Entonces, se produce un estruendo ensordecedor y los tenedores caen sobre los platos. Carlos se levanta de un salto y se lanza hacia el pasillo. Parece como si algo hubiera echado abajo la puerta de entrada a la vivienda. En efecto, la puerta, reventada, ha golpeado con furia contra la pared. De pie, en el rellano, se encuentran al menos tres hombres que le miran con sus ojos cargados de odio. Se acercan hasta donde Carlos se encuentra, sorprendido, atemorizado, incrédulo, y le empujan hacia el comedor. Andrea y Paula gritan, lloran, mientras Marta intenta calmarlas sin lograrlo. Ella está tan asustada o más que las gemelas. Quique se ha arrancado los auriculares y ha hecho amago de coger un cuchillo de la mesa, cuando uno de los hombres le ha golpeado en el barzo y ha paseado delante de sus ojos una pistola.

En menos de diez minutos, Carlos, Marta, Quique, Andrea y Paula han sido desalojados de su hogar, de la casa que llevan media vida pagando, del que creían era el seguro refugio familiar, su pequeño espacio de seguridad en este peligroso mundo...

Sí, lo que parece una novela dramática ha sido realidad en esta España nuestra en la que unos energúmenos, aparándose y buscando justificación en los recientes comentarios del Gobierno sobre "los pisos vacíos" y su expropiación forzosa, han asaltado impunemente, con amenazas, con coacciones, con violencia, las viviendas de gentes honradas; los han echado de sus casas y han pasado a ocuparlas ellos, mientras la justicia se cruza de brazos y los propietarios legítimos ven vulnerados todos sus derechos en este mal llamado Estado democrático.

Si en la mayoría de las ocasiones me muestro crítico con un país llamado EEUU, en esta ocasión debo decir que envidio la determinación que muestran en la dfensa de la propiedad privada, sobre todo de lo que es su hogar. No creo que este caso se hubiera podido llegar a dar en los USA: no habrían osado hacerlo, pues antes hubiera corrido su sangre.

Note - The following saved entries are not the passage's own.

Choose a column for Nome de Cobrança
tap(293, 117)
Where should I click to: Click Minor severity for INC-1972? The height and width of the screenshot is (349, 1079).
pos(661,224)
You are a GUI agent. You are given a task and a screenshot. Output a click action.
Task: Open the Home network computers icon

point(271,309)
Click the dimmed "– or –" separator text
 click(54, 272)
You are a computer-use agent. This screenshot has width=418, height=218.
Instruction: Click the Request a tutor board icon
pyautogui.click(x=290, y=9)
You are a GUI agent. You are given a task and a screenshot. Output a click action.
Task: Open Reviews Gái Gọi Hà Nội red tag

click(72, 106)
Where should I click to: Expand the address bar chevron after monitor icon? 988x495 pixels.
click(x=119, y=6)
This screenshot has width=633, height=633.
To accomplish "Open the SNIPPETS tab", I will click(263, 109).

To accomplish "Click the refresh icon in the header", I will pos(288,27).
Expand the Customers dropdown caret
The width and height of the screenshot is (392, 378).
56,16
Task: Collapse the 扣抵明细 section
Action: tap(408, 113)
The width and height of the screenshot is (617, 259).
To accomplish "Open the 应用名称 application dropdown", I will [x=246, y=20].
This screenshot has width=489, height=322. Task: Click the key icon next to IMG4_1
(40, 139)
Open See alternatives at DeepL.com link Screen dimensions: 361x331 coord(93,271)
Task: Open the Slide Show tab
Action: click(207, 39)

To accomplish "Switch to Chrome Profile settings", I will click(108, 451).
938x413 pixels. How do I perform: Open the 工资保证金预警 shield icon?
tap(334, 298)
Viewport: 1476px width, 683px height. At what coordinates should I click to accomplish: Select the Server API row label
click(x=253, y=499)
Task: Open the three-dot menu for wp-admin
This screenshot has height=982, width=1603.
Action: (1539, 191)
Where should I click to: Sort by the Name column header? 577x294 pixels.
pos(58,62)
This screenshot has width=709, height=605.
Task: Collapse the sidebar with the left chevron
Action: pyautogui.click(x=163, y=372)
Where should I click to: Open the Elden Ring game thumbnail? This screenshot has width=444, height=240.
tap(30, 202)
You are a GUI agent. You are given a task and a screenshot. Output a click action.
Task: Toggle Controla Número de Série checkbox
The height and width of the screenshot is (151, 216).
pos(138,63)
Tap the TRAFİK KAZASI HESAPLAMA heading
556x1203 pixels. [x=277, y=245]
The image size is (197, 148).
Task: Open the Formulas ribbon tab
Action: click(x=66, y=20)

El estadounidense tiene un claro sentido de la propiedad, y más de la que constituye su vivienda, un recinto inviolable por extraño alguno, un espacio sagrado en el cual nadie que no haya sido invitado puede penetrar y, en el caso de hacerlo, otorga al propietario el derecho, casi que el deber, de defenderlo como sea preciso, con el uso de la fuerza, sea esta desproporcionada o no.

Los vergonzosos acontecimientos acaecidos en el pueblo granadino de Jun, vienen a demostrar los fallos imperdonables de nuestro sistema penal y judicial. Ante una situación como esta, una familia debería ser apoyada de forma directa y contundente por las fuerzas policiales y judiciales, sin demora alguna, inmediatamente y dejando caer todo el peso de la ley sobre los invasores. En caso contrario, que es como de hecho ha sucedido, debería permitirse y reconocerse por ley el derecho a la defensa de la propiedad por todos los medios.